Sözleri içindeki bir şeyleri paramparça etmişti. Hatırlayabildiği en eski zamandan beri onu seviyordu; yan komşularının zeki, ulaşılmaz oğluna karşı sessiz, inatçı bir aşk. Onun bu küçümsemesi aşkını öldürmemiş, çarpıtmıştı. Bir meydan okumaya dönüşmüştü. Fethedilmesi gereken bir dağa.

Eğer yeterince mükemmel, yeterince başarılı, yeterince amansız olursa, onun sevgisini kazanabileceğini düşünmüştü. Bu bir hastalıktı, güç sandığı, kendi kendini yok eden bir takıntıydı.

Telefonunun titreşimi onu anılarından kopardı. Arayan Cem Hakyemez'di.

Ailesinin vakfının Koç Üniversitesi'ne gönderdiği çocuk. Bursunu milyar dolarlık bir girişim sermayesi firmasına dönüştüren teknoloji dehası.

"Aslı," sesi alıştığı soğukluğun tam tersine sıcaktı. "İstanbul'a döndüm."

Aslı hafifçe gülümsedi. "Hoş geldin Cem. Meşguldün sanırım."

"Olan biteni göremeyecek kadar değil," dedi, sesi ciddileşmişti. "Atasoy Teknoloji ve Karmen Barut hakkındaki haberleri gördüm.

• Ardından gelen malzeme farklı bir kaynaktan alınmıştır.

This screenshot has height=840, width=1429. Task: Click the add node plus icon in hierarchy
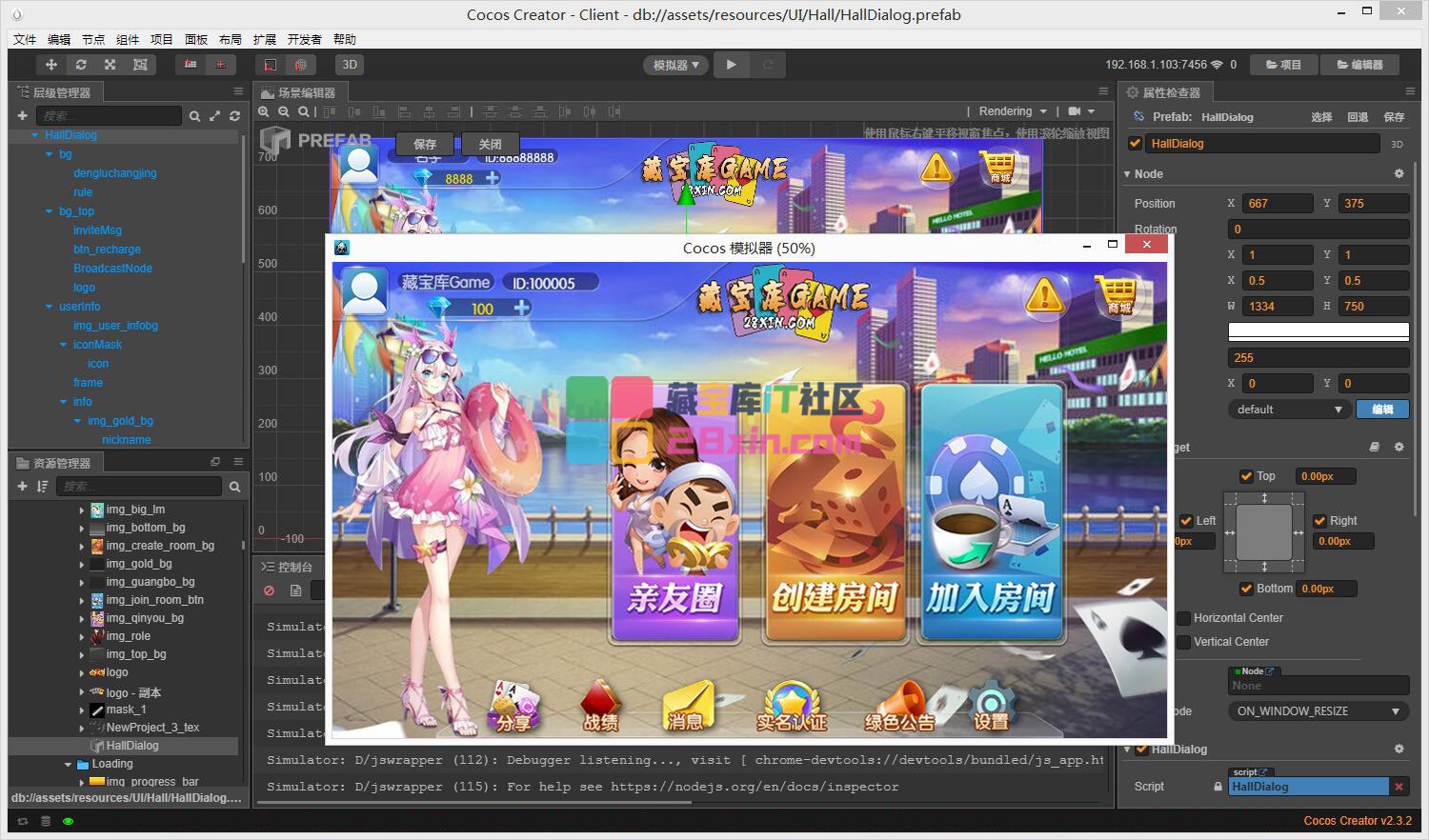tap(22, 116)
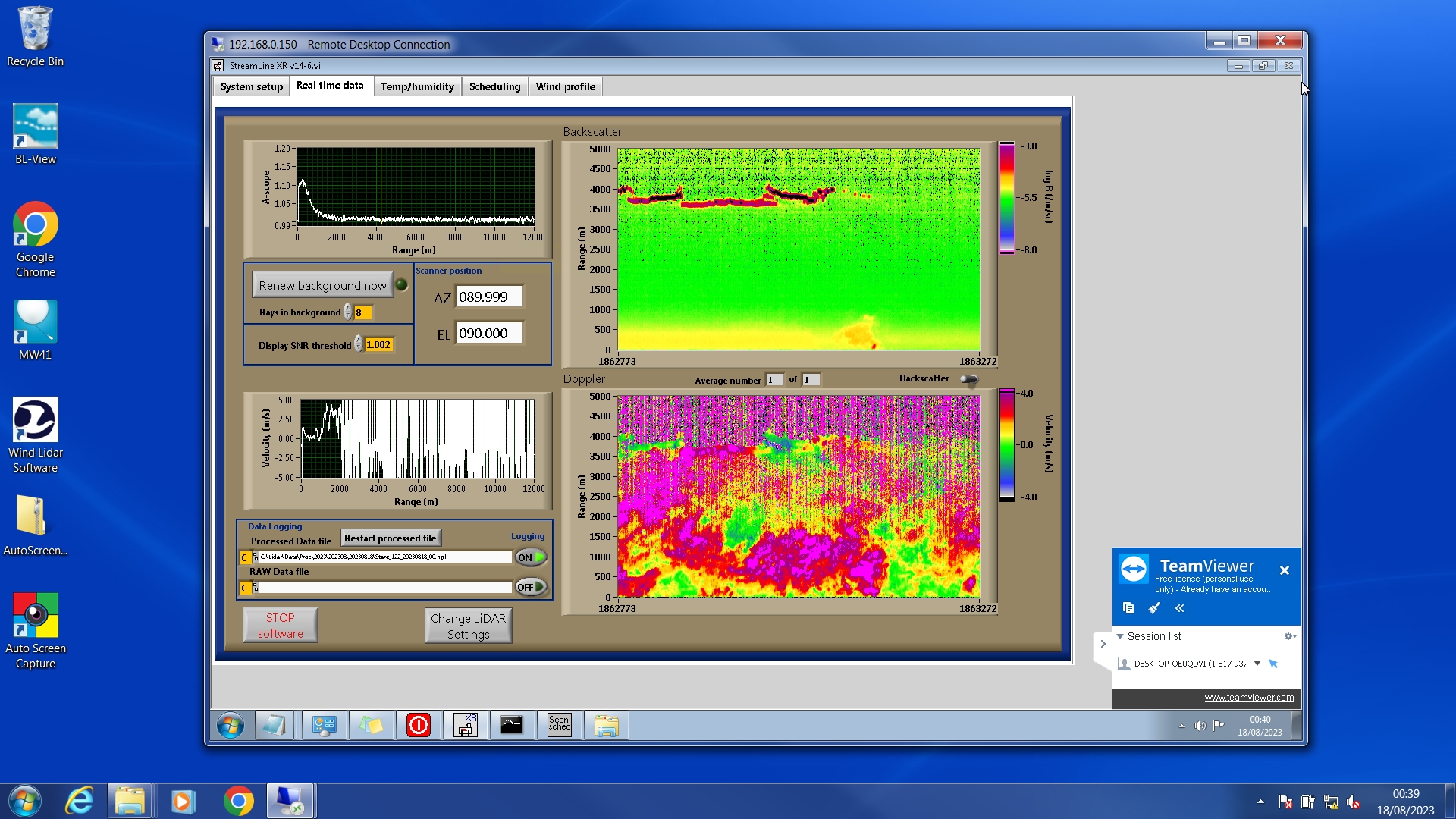Image resolution: width=1456 pixels, height=819 pixels.
Task: Open the Scan sched icon in remote taskbar
Action: coord(559,726)
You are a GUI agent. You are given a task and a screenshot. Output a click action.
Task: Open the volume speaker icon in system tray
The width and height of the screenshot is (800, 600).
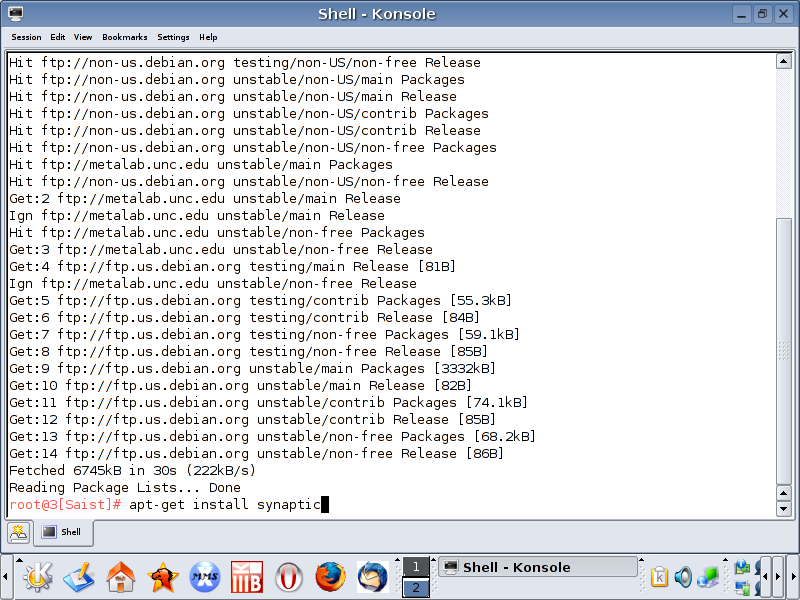click(x=684, y=577)
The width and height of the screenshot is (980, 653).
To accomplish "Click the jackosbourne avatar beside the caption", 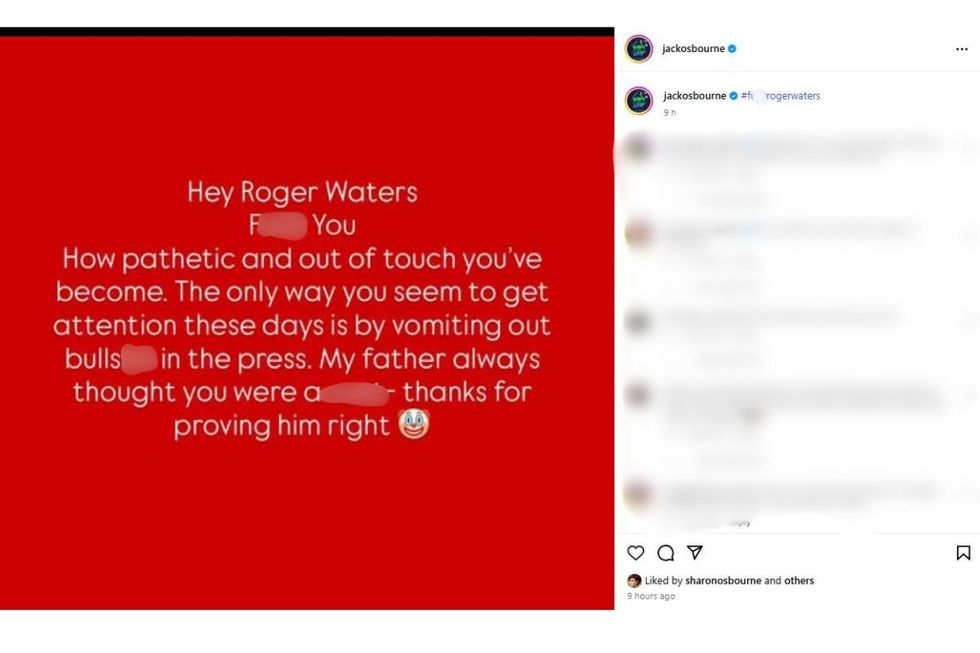I will pyautogui.click(x=639, y=101).
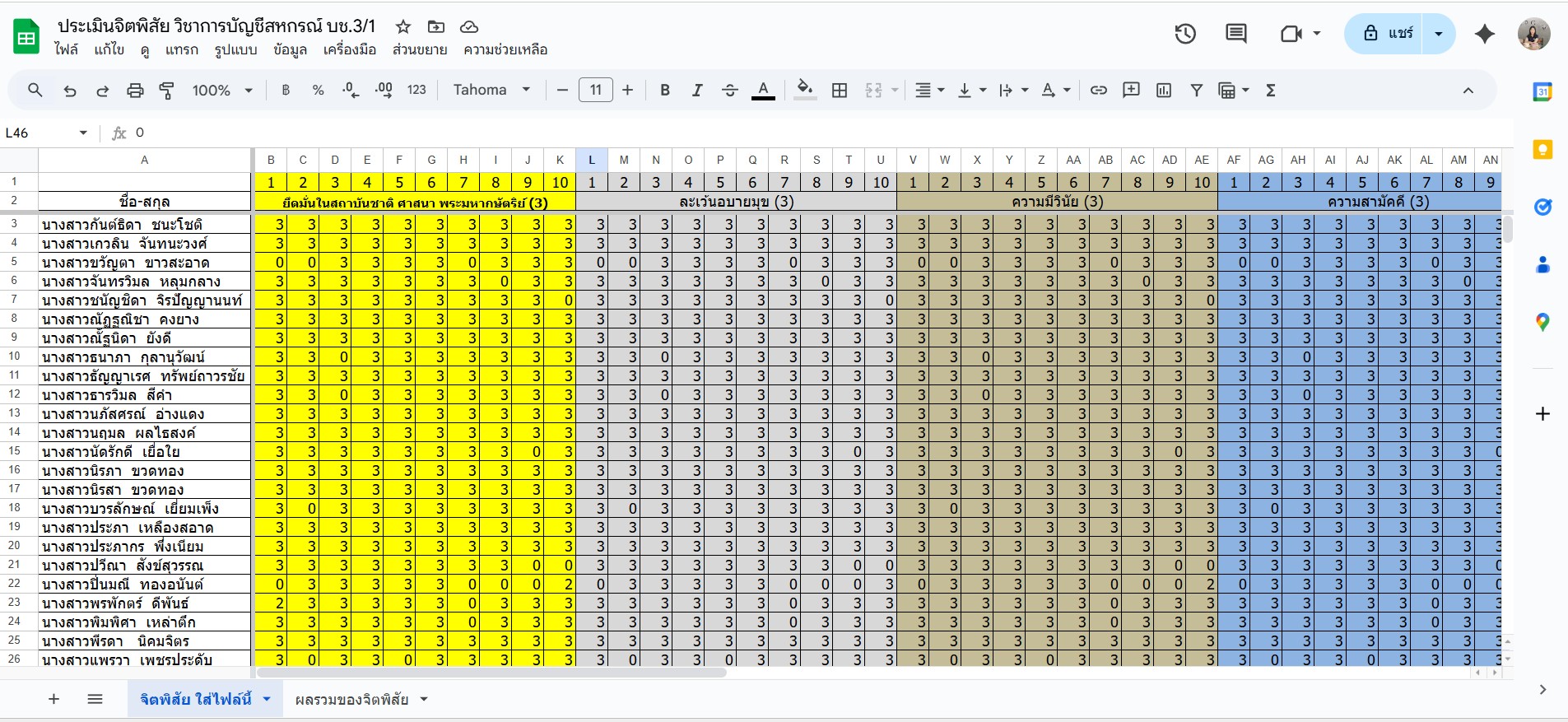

Bu artık durmalı."

Aslı'nın telefonu tutan eli sıkılaştı.

"Seni seviyorum Aslı," dedi Cem, sözleri net ve dolaysızdı. "Yıllardır. Sen bundan daha iyisini hak ediyorsun. Nişanı at. Bırak sana ben bakayım."

Sözler ona fiziksel bir darbe gibi çarptı. Aşk. Boran'ın ona bir kez bile söylemediği bir kelimeydi.

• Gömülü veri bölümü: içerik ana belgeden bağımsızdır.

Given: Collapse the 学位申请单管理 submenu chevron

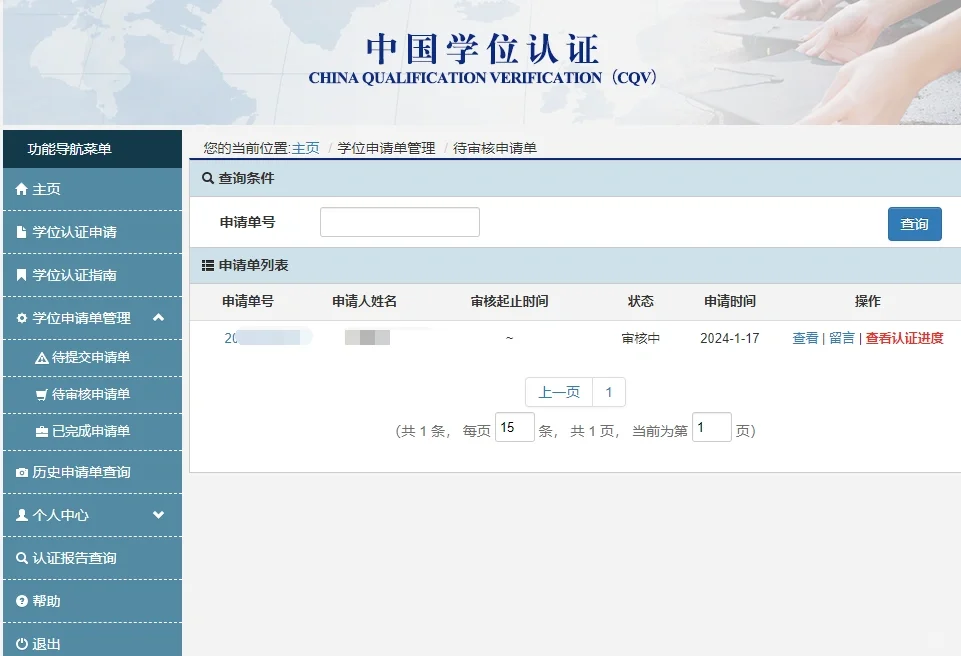Looking at the screenshot, I should pos(158,318).
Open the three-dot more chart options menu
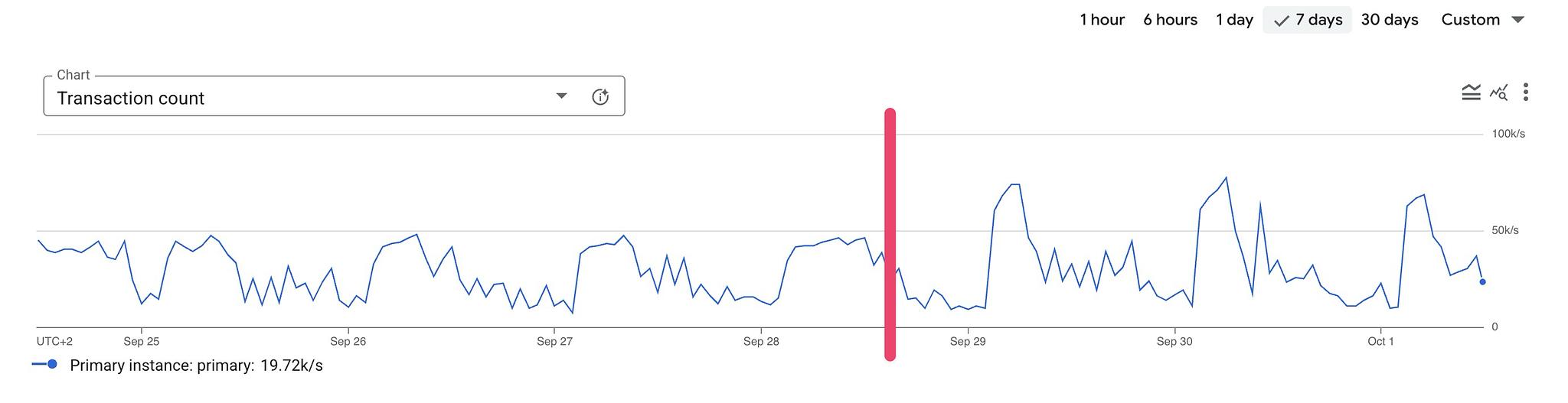This screenshot has width=1568, height=403. coord(1526,93)
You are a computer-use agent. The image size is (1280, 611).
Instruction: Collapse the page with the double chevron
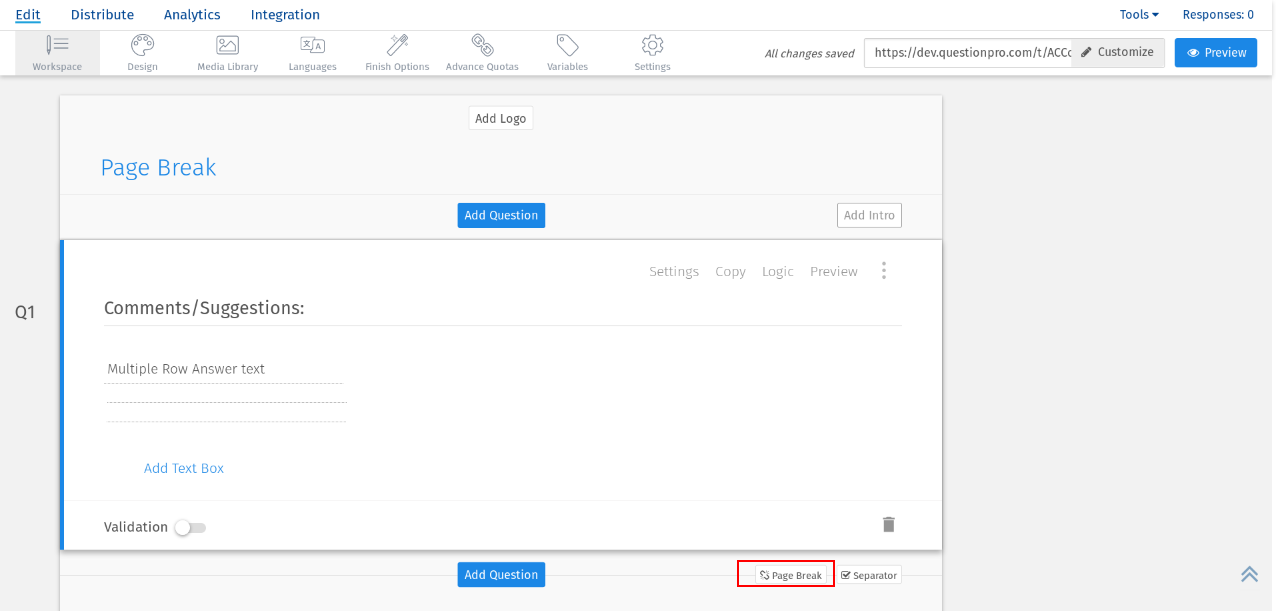pyautogui.click(x=1249, y=574)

"Ben... Kapatmam lazım," diye kekeledi, zihni allak bullak olmuştu.

"Sadece düşün," dedi yumuşakça. "Böyle yaşamak zorunda değilsin."

Telefonu kapattı, kalbi deli gibi atıyordu. Boran'la paylaştığı lüks yalı dairesine baktı. Duvarlarda kameralara gülümsedikleri fotoğraflar sıralanmıştı, güzel yalanlardan oluşan bir galeri. Her fotoğrafta, Boran'ın gözleri boştu.

Beş yıldır nişanlıydılar. Beş yıldır, düğünü ertelemek için bahaneden bahaneye sığınmıştı. Bir ürün lansmanıyla çok meşguldü. Piyasa çok değişkendi. Babası iyi değildi.

Her zaman bir şey vardı.

Genç bir kızken bahçe partilerinde onun peşinden koştuğunu, onun hiç fark etmediği bir aşkla kalbinin sızladığını hatırladı. Arkadaşlarının ona neden hiç ilgi göstermediğini sorduklarını hatırladı.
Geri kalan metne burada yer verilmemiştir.